Rémy Barché s’empare avec une élégance sans pareille de cette plongée dans un monde où c’est par la fiction que l’on se propose de dénoncer le réel. L’action se déroule à New York dans les années 1990, mais c’est à travers les yeux de son héroïne que le metteur en scène nous fait découvrir les vertiges d’une skyline que sa folie chamboule.
Les engrenages du hasard
La toile de fond d’une vidéo retravaillée à la palette graphique nous plonge dans l’espace labyrinthique d’une ville qui se diffracte sans cesse à la manière d’un kaléidoscope. Les plateaux des décors sont mobiles, leur ballet fluide figure à merveille la série d’engrenages de hasard dont dépend le cours d’une destinée.

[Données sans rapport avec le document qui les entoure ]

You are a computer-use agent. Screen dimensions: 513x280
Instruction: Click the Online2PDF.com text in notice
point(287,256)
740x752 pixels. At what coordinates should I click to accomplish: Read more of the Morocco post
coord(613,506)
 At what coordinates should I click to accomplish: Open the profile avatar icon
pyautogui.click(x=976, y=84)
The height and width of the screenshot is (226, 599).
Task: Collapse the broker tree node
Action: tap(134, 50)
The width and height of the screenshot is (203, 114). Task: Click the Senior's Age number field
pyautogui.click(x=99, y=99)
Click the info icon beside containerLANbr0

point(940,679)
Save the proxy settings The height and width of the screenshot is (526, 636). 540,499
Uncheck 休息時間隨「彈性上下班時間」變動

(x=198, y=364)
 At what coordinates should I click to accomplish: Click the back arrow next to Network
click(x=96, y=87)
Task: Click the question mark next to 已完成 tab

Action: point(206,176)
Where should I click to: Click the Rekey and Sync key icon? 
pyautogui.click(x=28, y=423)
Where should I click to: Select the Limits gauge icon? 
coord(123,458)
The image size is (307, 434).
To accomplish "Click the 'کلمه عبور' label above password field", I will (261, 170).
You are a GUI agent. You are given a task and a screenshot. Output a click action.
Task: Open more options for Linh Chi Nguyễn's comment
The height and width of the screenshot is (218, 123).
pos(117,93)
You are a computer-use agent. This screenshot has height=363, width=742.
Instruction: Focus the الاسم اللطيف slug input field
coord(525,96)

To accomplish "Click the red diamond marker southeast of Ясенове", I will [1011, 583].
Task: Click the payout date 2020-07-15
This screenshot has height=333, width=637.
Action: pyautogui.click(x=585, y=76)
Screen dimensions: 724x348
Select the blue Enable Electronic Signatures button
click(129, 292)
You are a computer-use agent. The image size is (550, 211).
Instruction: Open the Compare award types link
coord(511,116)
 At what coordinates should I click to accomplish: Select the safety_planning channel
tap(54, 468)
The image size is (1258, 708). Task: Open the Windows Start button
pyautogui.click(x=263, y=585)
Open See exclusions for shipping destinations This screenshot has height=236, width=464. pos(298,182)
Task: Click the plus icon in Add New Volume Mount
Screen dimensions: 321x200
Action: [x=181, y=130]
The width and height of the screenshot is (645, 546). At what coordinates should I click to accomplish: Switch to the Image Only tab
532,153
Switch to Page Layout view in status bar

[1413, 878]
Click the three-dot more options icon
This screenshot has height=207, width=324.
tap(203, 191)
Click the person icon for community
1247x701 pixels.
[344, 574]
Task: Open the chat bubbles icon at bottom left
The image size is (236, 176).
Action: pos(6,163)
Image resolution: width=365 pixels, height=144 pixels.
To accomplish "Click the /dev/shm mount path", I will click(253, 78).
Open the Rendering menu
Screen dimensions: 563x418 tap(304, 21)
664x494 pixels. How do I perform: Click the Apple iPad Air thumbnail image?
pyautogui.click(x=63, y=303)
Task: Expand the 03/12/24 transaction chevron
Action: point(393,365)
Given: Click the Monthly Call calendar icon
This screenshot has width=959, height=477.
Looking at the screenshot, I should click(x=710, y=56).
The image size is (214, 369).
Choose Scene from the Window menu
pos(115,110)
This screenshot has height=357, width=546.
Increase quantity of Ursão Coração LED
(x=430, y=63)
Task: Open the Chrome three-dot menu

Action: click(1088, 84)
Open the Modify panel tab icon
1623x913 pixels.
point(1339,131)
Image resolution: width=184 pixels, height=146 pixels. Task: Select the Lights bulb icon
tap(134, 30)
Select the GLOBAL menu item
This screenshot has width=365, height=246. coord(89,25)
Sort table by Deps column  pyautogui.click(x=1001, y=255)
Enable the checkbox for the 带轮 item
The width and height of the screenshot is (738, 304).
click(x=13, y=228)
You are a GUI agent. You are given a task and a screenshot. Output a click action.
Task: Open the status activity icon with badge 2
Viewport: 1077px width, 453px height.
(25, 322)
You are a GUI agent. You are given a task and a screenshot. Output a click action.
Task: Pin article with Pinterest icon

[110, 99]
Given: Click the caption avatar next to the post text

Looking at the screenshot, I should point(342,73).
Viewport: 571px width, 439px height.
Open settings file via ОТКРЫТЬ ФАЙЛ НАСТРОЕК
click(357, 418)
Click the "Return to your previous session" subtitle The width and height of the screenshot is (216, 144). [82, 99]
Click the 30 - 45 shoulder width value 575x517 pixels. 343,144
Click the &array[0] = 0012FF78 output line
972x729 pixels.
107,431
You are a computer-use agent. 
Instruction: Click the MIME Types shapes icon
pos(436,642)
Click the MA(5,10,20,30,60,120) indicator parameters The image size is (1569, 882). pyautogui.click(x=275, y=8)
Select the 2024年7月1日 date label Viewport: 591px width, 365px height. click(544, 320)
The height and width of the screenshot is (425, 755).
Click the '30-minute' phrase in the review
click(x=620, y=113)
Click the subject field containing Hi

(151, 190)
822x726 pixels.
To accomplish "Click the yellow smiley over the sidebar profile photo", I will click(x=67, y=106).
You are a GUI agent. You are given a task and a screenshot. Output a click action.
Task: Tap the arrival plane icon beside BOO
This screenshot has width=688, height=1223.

Interprète d’une incroyable justesse, Victoire Du Bois est cette Anne qui voulait simplement faire entendre sa vérité sur l’étrange dépendance qui la rendait prisonnière. Prise dans la nasse inquiétante des producteurs, rewriters, développeurs et autres financiers, son pire cauchemar sera au final d’en être dépossédée.
L’industrie du cinéma a le nez fin, le film est un succès. Pour nous donner un aperçu de la manière dont une histoire peut être transfigurée, Rémi Barché monte en guise de prologue Le Messager de l’amour, un texte inédit de Martin Crimp consacré au même sujet selon les lois du marché. Jouée par Suzanne Aubert, l’actrice qui relaye la confession de la jeune femme soumise à son tortionnaire complète le réquisitoire en apportant la preuve qu’il s’agit bien du viol d’une conscience auquel nous allons assister.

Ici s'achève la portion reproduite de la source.